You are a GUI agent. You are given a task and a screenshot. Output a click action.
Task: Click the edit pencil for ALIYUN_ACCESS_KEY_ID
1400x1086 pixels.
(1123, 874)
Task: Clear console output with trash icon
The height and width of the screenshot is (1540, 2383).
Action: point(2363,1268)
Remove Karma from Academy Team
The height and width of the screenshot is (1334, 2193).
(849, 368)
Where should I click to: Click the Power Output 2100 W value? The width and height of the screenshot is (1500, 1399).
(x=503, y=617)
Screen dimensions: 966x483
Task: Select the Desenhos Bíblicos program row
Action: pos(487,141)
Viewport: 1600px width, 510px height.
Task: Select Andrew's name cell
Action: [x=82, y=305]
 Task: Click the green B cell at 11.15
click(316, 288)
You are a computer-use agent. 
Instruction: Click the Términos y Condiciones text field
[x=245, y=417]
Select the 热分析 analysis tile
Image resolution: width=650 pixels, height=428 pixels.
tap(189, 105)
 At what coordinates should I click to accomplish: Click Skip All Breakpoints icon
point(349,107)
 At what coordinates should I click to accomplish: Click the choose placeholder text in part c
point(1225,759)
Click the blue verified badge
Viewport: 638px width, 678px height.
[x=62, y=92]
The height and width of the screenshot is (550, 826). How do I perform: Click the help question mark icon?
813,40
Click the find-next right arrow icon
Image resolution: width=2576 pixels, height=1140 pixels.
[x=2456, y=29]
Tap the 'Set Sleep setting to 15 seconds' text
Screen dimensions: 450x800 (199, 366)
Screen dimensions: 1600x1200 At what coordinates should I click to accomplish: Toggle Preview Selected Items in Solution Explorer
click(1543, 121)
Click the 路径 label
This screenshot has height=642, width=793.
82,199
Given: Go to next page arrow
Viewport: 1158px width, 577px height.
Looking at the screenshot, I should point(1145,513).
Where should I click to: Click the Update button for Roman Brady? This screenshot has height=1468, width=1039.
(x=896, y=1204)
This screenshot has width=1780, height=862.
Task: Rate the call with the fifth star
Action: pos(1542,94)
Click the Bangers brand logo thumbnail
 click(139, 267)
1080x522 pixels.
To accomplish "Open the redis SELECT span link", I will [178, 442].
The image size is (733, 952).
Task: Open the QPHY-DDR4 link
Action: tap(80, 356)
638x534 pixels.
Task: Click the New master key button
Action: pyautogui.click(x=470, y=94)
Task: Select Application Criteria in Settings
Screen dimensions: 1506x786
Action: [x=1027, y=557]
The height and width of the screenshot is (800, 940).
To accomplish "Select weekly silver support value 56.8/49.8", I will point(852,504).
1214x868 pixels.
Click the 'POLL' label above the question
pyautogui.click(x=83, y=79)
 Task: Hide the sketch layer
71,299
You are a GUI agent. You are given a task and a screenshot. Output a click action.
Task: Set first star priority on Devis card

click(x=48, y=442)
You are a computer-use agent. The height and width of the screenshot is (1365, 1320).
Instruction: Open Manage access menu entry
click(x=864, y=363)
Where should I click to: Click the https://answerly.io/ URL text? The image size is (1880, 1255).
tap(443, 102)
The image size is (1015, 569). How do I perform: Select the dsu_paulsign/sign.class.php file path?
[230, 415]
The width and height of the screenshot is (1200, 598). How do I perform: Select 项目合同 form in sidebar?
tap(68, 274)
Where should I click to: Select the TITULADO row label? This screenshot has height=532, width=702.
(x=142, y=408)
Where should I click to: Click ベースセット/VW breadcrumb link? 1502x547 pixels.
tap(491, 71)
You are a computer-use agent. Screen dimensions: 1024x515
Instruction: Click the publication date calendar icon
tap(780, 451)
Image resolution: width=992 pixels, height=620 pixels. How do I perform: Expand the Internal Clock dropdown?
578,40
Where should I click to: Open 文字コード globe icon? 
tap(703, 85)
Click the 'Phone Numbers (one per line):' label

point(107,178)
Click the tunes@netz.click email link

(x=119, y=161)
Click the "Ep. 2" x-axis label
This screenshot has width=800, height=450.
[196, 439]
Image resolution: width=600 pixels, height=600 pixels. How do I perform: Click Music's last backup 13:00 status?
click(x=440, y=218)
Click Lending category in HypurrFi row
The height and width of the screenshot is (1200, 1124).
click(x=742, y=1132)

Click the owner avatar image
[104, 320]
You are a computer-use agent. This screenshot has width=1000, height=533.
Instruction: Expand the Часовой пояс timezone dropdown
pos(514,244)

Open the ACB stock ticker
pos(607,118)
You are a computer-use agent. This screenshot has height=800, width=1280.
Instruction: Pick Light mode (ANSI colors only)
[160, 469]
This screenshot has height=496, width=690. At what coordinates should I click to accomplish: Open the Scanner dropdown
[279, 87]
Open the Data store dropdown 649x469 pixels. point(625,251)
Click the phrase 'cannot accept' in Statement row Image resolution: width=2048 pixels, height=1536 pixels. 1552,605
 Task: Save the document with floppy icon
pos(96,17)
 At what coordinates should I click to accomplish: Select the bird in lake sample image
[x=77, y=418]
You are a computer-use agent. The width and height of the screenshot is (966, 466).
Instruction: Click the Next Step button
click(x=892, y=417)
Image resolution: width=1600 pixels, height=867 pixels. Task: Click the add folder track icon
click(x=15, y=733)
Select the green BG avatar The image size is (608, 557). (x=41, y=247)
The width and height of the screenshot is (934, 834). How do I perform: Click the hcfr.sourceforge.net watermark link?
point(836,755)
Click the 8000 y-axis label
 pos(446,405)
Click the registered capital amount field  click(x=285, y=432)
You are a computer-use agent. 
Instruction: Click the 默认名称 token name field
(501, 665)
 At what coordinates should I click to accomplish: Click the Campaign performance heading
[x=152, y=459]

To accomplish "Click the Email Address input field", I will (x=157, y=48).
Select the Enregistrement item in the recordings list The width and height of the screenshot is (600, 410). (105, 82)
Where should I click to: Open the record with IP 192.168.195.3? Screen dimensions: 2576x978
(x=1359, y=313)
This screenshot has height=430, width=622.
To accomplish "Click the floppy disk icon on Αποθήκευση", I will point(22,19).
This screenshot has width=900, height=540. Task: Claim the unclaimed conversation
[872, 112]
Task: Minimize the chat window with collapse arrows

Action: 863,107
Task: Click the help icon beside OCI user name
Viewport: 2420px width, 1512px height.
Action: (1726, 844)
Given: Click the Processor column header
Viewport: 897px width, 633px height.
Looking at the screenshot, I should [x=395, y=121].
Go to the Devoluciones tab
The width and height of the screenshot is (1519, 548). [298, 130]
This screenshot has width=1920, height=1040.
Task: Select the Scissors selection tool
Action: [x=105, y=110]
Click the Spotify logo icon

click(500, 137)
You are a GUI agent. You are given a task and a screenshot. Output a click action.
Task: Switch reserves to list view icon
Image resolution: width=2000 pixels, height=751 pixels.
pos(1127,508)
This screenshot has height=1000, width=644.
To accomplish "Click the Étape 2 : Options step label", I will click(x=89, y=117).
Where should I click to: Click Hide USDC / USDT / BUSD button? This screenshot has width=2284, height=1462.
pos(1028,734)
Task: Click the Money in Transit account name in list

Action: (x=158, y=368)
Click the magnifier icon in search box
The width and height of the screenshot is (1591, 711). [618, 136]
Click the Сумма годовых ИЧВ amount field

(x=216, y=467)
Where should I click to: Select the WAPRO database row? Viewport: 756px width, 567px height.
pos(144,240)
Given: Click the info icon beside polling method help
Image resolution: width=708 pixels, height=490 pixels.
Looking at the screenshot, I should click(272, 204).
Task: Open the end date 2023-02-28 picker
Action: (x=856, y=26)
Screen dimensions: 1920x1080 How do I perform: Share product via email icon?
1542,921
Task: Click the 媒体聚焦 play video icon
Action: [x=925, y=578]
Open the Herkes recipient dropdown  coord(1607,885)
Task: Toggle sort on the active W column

* * * * * * *

> **Set problem**
Return the listing above word for word, from its first line to its last, with nothing changed, added, or left out.

> **Complete response**
You are a GUI agent. You are given a task and a screenshot. Output a click action.
Task: Click the edit pencil for ALIYUN_ACCESS_KEY_ID
1400x1086 pixels.
(1123, 874)
Task: Clear console output with trash icon
The height and width of the screenshot is (1540, 2383).
Action: point(2363,1268)
Remove Karma from Academy Team
The height and width of the screenshot is (1334, 2193).
(849, 368)
Where should I click to: Click the Power Output 2100 W value? The width and height of the screenshot is (1500, 1399).
(x=503, y=617)
Screen dimensions: 966x483
Task: Select the Desenhos Bíblicos program row
Action: pos(487,141)
Viewport: 1600px width, 510px height.
Task: Select Andrew's name cell
Action: [x=82, y=305]
 Task: Click the green B cell at 11.15
click(316, 288)
You are a computer-use agent. 
Instruction: Click the Términos y Condiciones text field
[x=245, y=417]
Select the 热分析 analysis tile
Image resolution: width=650 pixels, height=428 pixels.
tap(189, 105)
 At what coordinates should I click to accomplish: Click Skip All Breakpoints icon
point(349,107)
 At what coordinates should I click to accomplish: Click the choose placeholder text in part c
point(1225,759)
Click the blue verified badge
Viewport: 638px width, 678px height.
[x=62, y=92]
The height and width of the screenshot is (550, 826). How do I perform: Click the help question mark icon?
813,40
Click the find-next right arrow icon
Image resolution: width=2576 pixels, height=1140 pixels.
[x=2456, y=29]
Tap the 'Set Sleep setting to 15 seconds' text
Screen dimensions: 450x800 (199, 366)
Screen dimensions: 1600x1200 At what coordinates should I click to accomplish: Toggle Preview Selected Items in Solution Explorer
click(1543, 121)
Click the 路径 label
This screenshot has height=642, width=793.
82,199
Given: Go to next page arrow
Viewport: 1158px width, 577px height.
Looking at the screenshot, I should point(1145,513).
Where should I click to: Click the Update button for Roman Brady? This screenshot has height=1468, width=1039.
(x=896, y=1204)
This screenshot has width=1780, height=862.
Task: Rate the call with the fifth star
Action: pos(1542,94)
Click the Bangers brand logo thumbnail
 click(139, 267)
1080x522 pixels.
To accomplish "Open the redis SELECT span link", I will [178, 442].
The image size is (733, 952).
Task: Open the QPHY-DDR4 link
Action: tap(80, 356)
638x534 pixels.
Task: Click the New master key button
Action: pyautogui.click(x=470, y=94)
Task: Select Application Criteria in Settings
Screen dimensions: 1506x786
Action: [x=1027, y=557]
The height and width of the screenshot is (800, 940).
To accomplish "Select weekly silver support value 56.8/49.8", I will point(852,504).
1214x868 pixels.
Click the 'POLL' label above the question
pyautogui.click(x=83, y=79)
 Task: Hide the sketch layer
71,299
You are a GUI agent. You are given a task and a screenshot. Output a click action.
Task: Set first star priority on Devis card

click(x=48, y=442)
You are a computer-use agent. The height and width of the screenshot is (1365, 1320).
Instruction: Open Manage access menu entry
click(x=864, y=363)
Where should I click to: Click the https://answerly.io/ URL text? The image size is (1880, 1255).
tap(443, 102)
The image size is (1015, 569). How do I perform: Select the dsu_paulsign/sign.class.php file path?
[230, 415]
The width and height of the screenshot is (1200, 598). How do I perform: Select 项目合同 form in sidebar?
tap(68, 274)
Where should I click to: Select the TITULADO row label? This screenshot has height=532, width=702.
(x=142, y=408)
Where should I click to: Click ベースセット/VW breadcrumb link? 1502x547 pixels.
tap(491, 71)
You are a computer-use agent. Screen dimensions: 1024x515
Instruction: Click the publication date calendar icon
tap(780, 451)
Image resolution: width=992 pixels, height=620 pixels. How do I perform: Expand the Internal Clock dropdown?
578,40
Where should I click to: Open 文字コード globe icon? 
tap(703, 85)
Click the 'Phone Numbers (one per line):' label

point(107,178)
Click the tunes@netz.click email link

(x=119, y=161)
Click the "Ep. 2" x-axis label
This screenshot has width=800, height=450.
[196, 439]
Image resolution: width=600 pixels, height=600 pixels. How do I perform: Click Music's last backup 13:00 status?
click(x=440, y=218)
Click Lending category in HypurrFi row
The height and width of the screenshot is (1200, 1124).
click(x=742, y=1132)

Click the owner avatar image
[104, 320]
You are a computer-use agent. This screenshot has width=1000, height=533.
Instruction: Expand the Часовой пояс timezone dropdown
pos(514,244)

Open the ACB stock ticker
pos(607,118)
You are a computer-use agent. This screenshot has height=800, width=1280.
Instruction: Pick Light mode (ANSI colors only)
[160, 469]
This screenshot has height=496, width=690. At what coordinates should I click to accomplish: Open the Scanner dropdown
[279, 87]
Open the Data store dropdown 649x469 pixels. point(625,251)
Click the phrase 'cannot accept' in Statement row Image resolution: width=2048 pixels, height=1536 pixels. 1552,605
 Task: Save the document with floppy icon
pos(96,17)
 At what coordinates should I click to accomplish: Select the bird in lake sample image
[x=77, y=418]
You are a computer-use agent. The width and height of the screenshot is (966, 466).
Instruction: Click the Next Step button
click(x=892, y=417)
Image resolution: width=1600 pixels, height=867 pixels. Task: Click the add folder track icon
click(x=15, y=733)
Select the green BG avatar The image size is (608, 557). (x=41, y=247)
The width and height of the screenshot is (934, 834). How do I perform: Click the hcfr.sourceforge.net watermark link?
point(836,755)
Click the 8000 y-axis label
 pos(446,405)
Click the registered capital amount field  click(x=285, y=432)
You are a computer-use agent. 
Instruction: Click the 默认名称 token name field
(501, 665)
 At what coordinates should I click to accomplish: Click the Campaign performance heading
[x=152, y=459]

To accomplish "Click the Email Address input field", I will (x=157, y=48).
Select the Enregistrement item in the recordings list The width and height of the screenshot is (600, 410). (105, 82)
Where should I click to: Open the record with IP 192.168.195.3? Screen dimensions: 2576x978
(x=1359, y=313)
This screenshot has height=430, width=622.
To accomplish "Click the floppy disk icon on Αποθήκευση", I will point(22,19).
This screenshot has width=900, height=540. Task: Claim the unclaimed conversation
[872, 112]
Task: Minimize the chat window with collapse arrows

Action: 863,107
Task: Click the help icon beside OCI user name
Viewport: 2420px width, 1512px height.
Action: (1726, 844)
Given: Click the Processor column header
Viewport: 897px width, 633px height.
Looking at the screenshot, I should [x=395, y=121].
Go to the Devoluciones tab
The width and height of the screenshot is (1519, 548). [298, 130]
This screenshot has width=1920, height=1040.
Task: Select the Scissors selection tool
Action: [x=105, y=110]
Click the Spotify logo icon

click(500, 137)
You are a GUI agent. You are given a task and a screenshot. Output a click action.
Task: Switch reserves to list view icon
Image resolution: width=2000 pixels, height=751 pixels.
pos(1127,508)
This screenshot has height=1000, width=644.
To accomplish "Click the Étape 2 : Options step label", I will click(x=89, y=117).
Where should I click to: Click Hide USDC / USDT / BUSD button? This screenshot has width=2284, height=1462.
pos(1028,734)
Task: Click the Money in Transit account name in list

Action: (x=158, y=368)
Click the magnifier icon in search box
The width and height of the screenshot is (1591, 711). [618, 136]
Click the Сумма годовых ИЧВ amount field

(x=216, y=467)
Where should I click to: Select the WAPRO database row? Viewport: 756px width, 567px height.
pos(144,240)
Given: Click the info icon beside polling method help
Image resolution: width=708 pixels, height=490 pixels.
Looking at the screenshot, I should click(272, 204).
Task: Open the end date 2023-02-28 picker
Action: (x=856, y=26)
Screen dimensions: 1920x1080 How do I perform: Share product via email icon?
1542,921
Task: Click the 媒体聚焦 play video icon
Action: [x=925, y=578]
Open the Herkes recipient dropdown  coord(1607,885)
Task: Toggle sort on the active W column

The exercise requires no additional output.